-- Rows of pointing data --
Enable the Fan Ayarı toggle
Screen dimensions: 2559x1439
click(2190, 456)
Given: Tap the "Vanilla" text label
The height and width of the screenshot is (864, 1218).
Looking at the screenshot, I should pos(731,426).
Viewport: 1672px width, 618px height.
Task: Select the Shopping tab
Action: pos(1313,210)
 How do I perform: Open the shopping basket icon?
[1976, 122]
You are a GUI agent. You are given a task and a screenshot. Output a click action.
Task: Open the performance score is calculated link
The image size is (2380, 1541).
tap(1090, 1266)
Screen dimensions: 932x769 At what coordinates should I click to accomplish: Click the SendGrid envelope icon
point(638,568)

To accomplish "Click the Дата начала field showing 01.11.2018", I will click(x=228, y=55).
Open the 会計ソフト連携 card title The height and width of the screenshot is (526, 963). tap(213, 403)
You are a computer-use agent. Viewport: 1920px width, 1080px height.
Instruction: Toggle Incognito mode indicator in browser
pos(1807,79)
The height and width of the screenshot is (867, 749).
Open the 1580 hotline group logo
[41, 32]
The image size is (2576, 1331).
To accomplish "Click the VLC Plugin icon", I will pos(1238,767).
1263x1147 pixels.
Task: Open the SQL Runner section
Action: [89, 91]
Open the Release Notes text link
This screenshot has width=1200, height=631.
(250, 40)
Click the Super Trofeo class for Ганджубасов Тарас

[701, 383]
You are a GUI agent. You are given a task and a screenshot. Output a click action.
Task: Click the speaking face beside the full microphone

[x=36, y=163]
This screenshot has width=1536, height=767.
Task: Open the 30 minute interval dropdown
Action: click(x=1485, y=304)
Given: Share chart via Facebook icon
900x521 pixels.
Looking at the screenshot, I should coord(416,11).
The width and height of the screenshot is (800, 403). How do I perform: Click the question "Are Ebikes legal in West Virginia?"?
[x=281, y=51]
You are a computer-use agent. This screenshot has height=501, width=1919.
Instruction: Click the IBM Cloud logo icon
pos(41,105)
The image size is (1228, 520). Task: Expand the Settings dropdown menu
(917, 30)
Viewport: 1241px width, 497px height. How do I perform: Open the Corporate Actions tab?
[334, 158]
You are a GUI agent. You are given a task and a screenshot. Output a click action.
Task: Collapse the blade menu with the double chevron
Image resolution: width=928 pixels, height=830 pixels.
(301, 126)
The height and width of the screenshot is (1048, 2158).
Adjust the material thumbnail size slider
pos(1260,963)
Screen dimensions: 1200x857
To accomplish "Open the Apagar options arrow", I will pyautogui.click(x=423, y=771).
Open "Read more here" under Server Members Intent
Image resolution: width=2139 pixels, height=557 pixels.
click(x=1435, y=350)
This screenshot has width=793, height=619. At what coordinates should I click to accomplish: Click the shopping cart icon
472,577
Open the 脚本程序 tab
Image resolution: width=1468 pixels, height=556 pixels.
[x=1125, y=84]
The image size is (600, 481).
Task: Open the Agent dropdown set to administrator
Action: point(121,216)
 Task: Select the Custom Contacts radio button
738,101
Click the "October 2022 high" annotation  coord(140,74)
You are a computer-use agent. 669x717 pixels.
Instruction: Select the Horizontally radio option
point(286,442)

-- CHALLENGE --
Reproduce the material verbatim, starting with the line that contains "will click(x=228, y=55)." and continuing through the line that contains "Open the 会計ソフト連携".

-- TASK OUTPUT --
To accomplish "Click the Дата начала field showing 01.11.2018", I will click(x=228, y=55).
Open the 会計ソフト連携 card title The height and width of the screenshot is (526, 963). tap(213, 403)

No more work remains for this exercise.